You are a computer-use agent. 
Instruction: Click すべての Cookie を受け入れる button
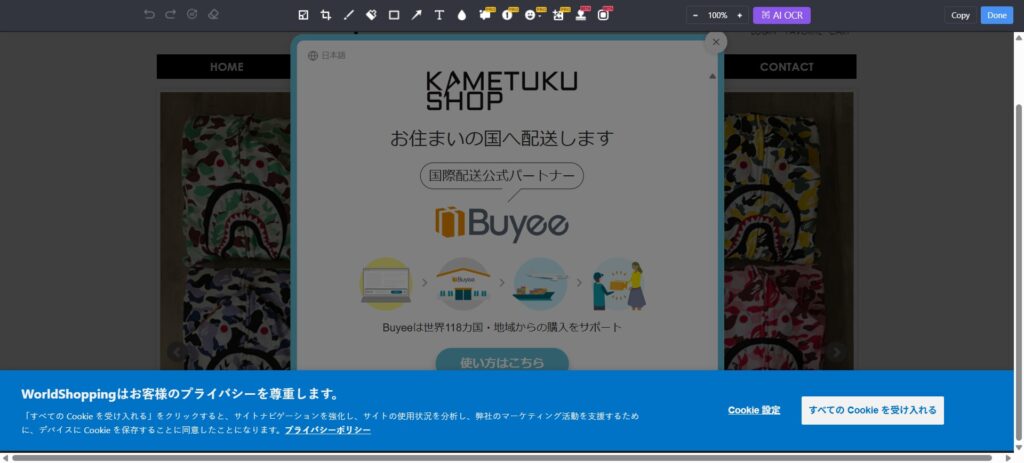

▬▬▬▬▬▬

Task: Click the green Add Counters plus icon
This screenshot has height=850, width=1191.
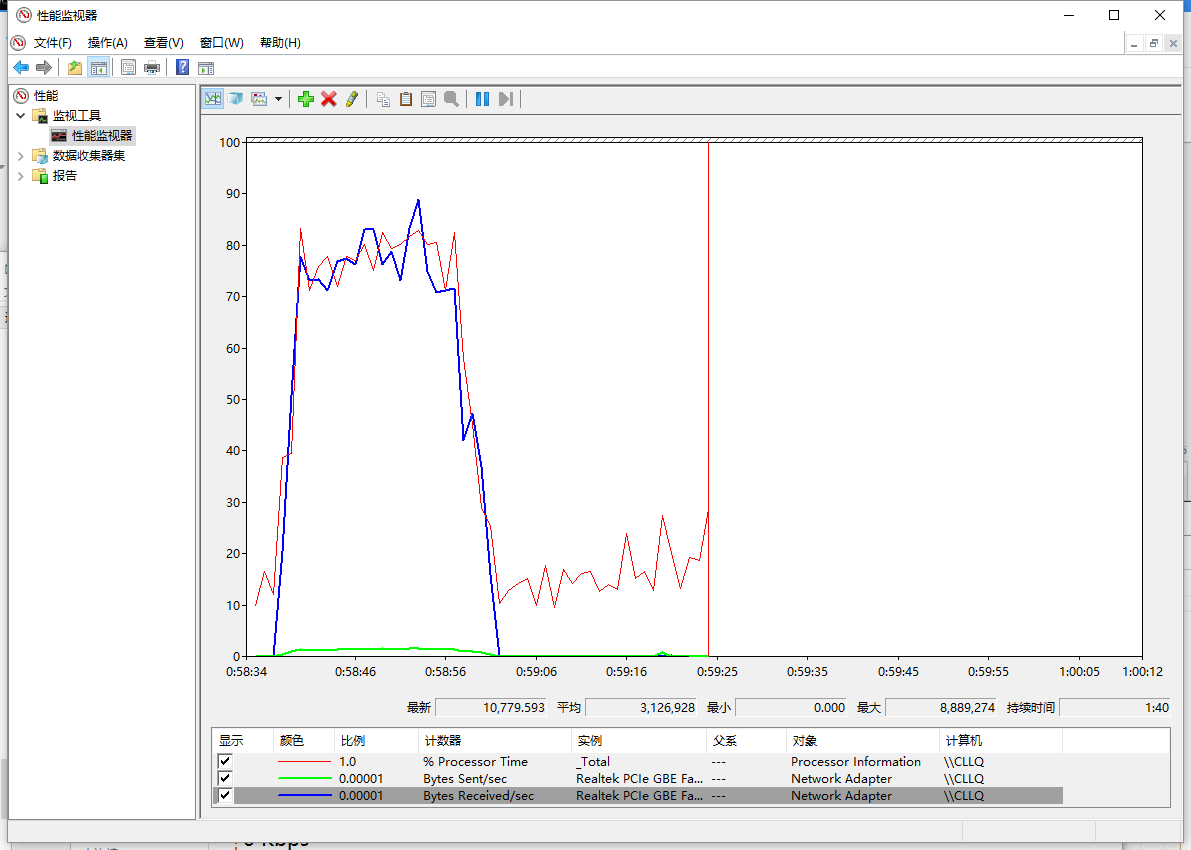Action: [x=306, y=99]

▬▬▬▬▬▬

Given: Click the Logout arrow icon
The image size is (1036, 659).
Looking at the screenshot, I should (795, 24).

▬▬▬▬▬▬

EXERCISE DETAILS →
All lines carrying the word "icon" must be copied from the data above.

WRITTEN ANSWER →
Task: Click the green Add Counters plus icon
Given: Click the Logout arrow icon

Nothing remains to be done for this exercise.